Segundo a autarquia, trata-se, adiantou Fernando Marques Fernandes, de uma “associação de professores e não de professores aposentados. Ser professor não é apenas uma profissão. É uma forma de estar na vida. E estes professores bem provam que quem o é nunca deixa de o ser”.

Elogiando o trabalho dos oito autores do livro, o Vice-presidente da Câmara de Ponta Delgada destacou o valor das biografias, porque dão a conhecer histórias, que podem servir de exemplo para o futuro.

Sobre o livro, afirmou que “não podia ser mais jubilosa a data de escolha para o seu lançamento (Dia Internacional da Mulher), numa cerimónia que é a expressão do reconhecimento da mulher. A mulher contém em si todos os predicados e as virtudes humanas, com uma diferença: a sua polivalência”.

Fernando Marques Fernandes, em jeito de conclusão, renovou o elogio ao trabalho desenvolvido pela Associação de Solidariedade Social dos Professores que, “fazendo o que deve fazer, faz o melhor que se deve fazer”.

Inspirando-se nas palavras de Natália Correia, mais precisamente no poema “A Defesa do Poeta”, realçou o facto da cerimónia de lançamento do livro em referência ocorrer precisamente no Dia Internacional da Mulher, o que revela bem “a expressão da mulher e o leque da nossa esperança. A mulher é o símbolo da nossa diferença”.

“Vidas – Mulheres Açorianas”, obra é prefaciada pelo escritor Urbano Bettencourt, é uma antologia biográfica de dezoito mulheres açorianas ou que viveram nos Açores. São elas: Alice Atayde, Amélia Enes, Ana Braga, Ângela Alonso, Cecília do Amaral, Cecília dos Santos, Djuta Ben-David, Silvina ‘Iracema’ de Sousa, Leonor Frazão, Margarida Garcez, Maria do Rosário Nascimento, Maria Teodora Borba, Mère Paul du Christ, Natália Almeida, Natália Correia, Olga Lopes, Regina Tristão da Cunha e Rosa Fontes.

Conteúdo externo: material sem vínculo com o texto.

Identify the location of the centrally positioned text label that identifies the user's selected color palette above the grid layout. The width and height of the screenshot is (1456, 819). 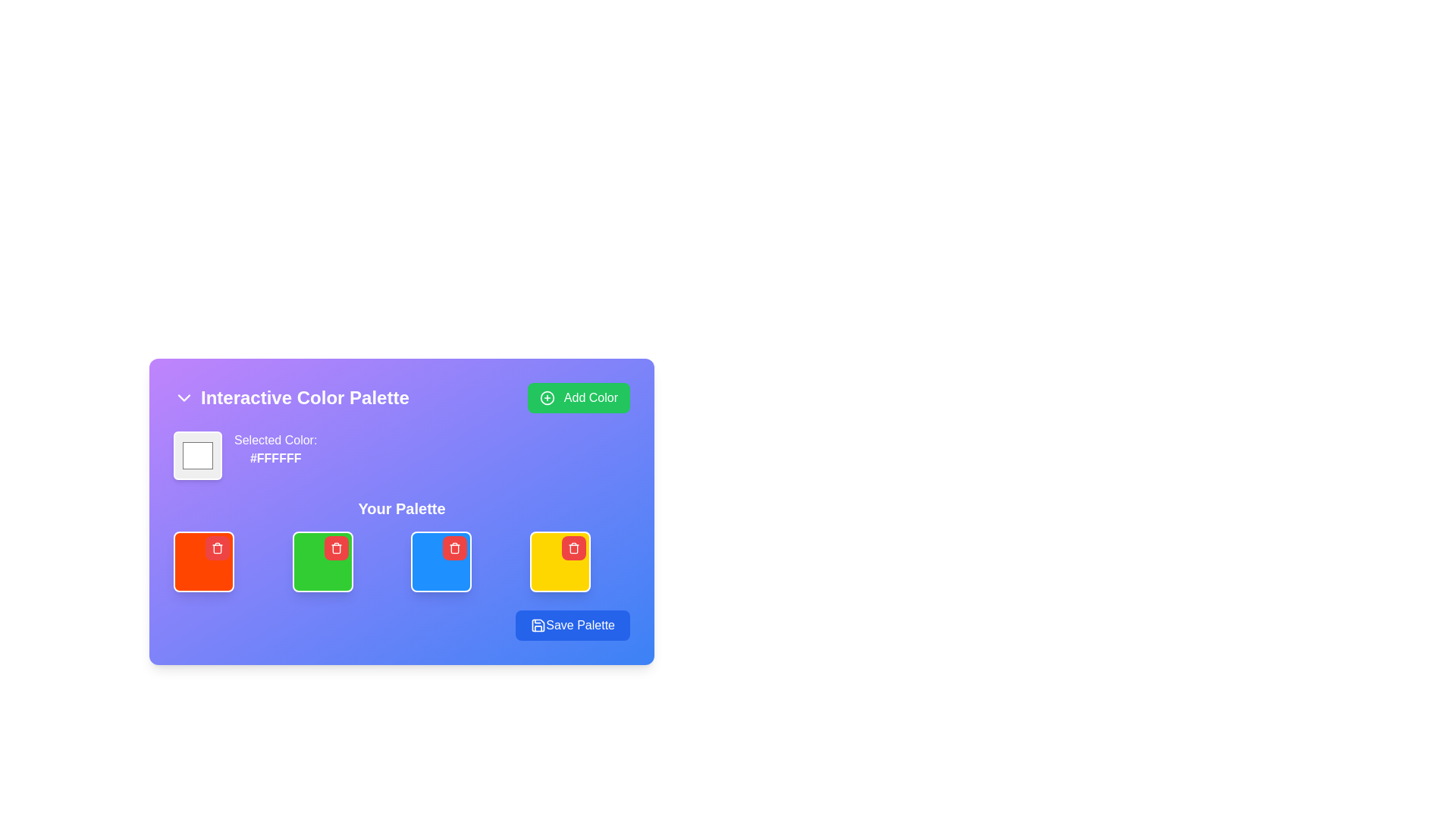
(401, 509).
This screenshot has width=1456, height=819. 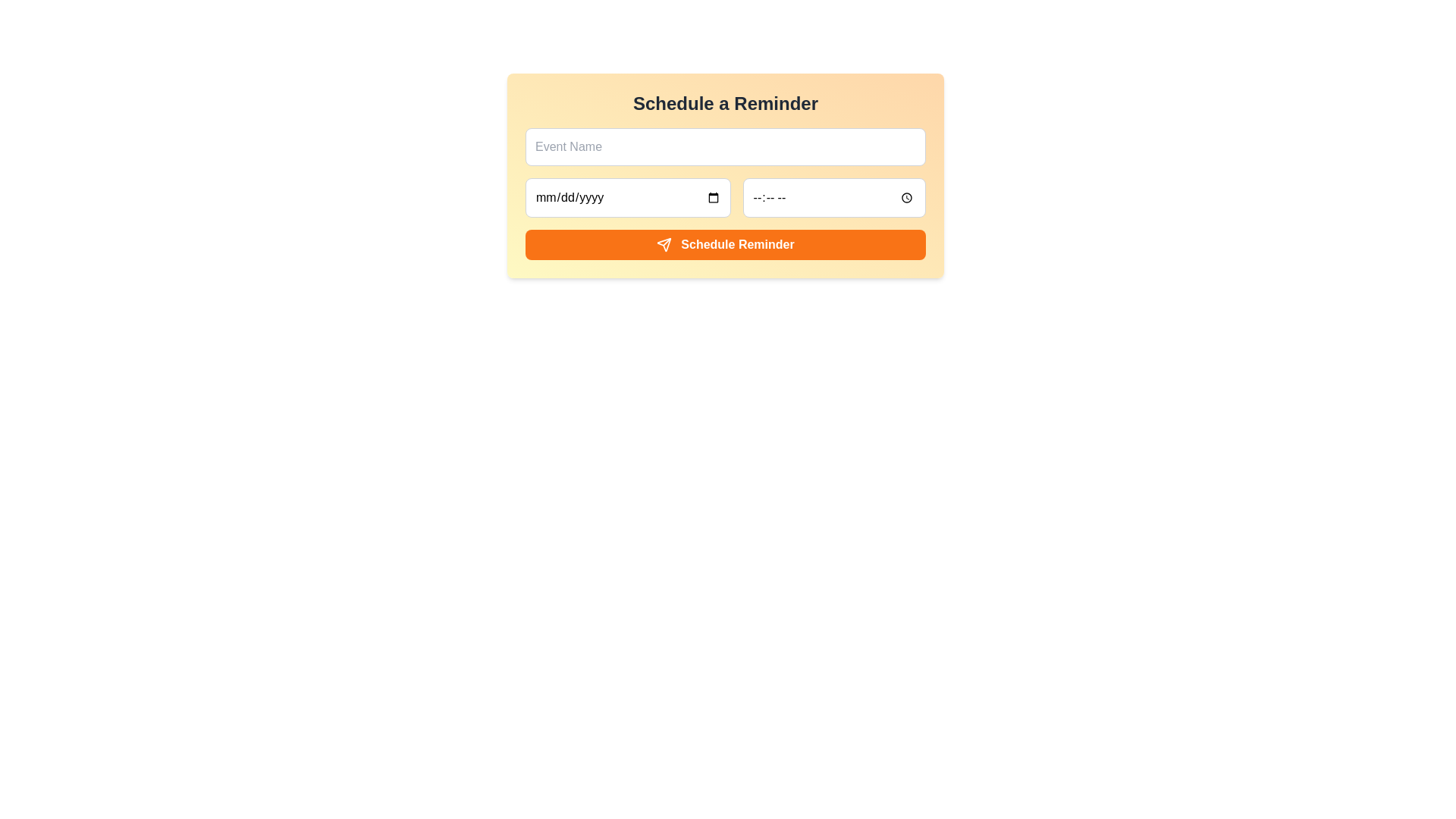 What do you see at coordinates (724, 244) in the screenshot?
I see `the 'Schedule Reminder' button, which is a rectangular button with an orange background and white text, to schedule a reminder` at bounding box center [724, 244].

Todas essas mulheres são reconhecidas pela sua paixão pelo ensino e educação, pela cultura e artes, pela sua força, coragem e amabilidade na sua luta pelas dificuldades da vida, estas mulheres, umas (re)conhecidas pela sociedade açoriana, outras anónimas, mulheres comuns do quotidiano, mas amadas e respeitadas na localidade onde viveram, todas elas, à sua maneira, contribuíram para o bem-comum e fizeram do seu mundo um lugar melhor.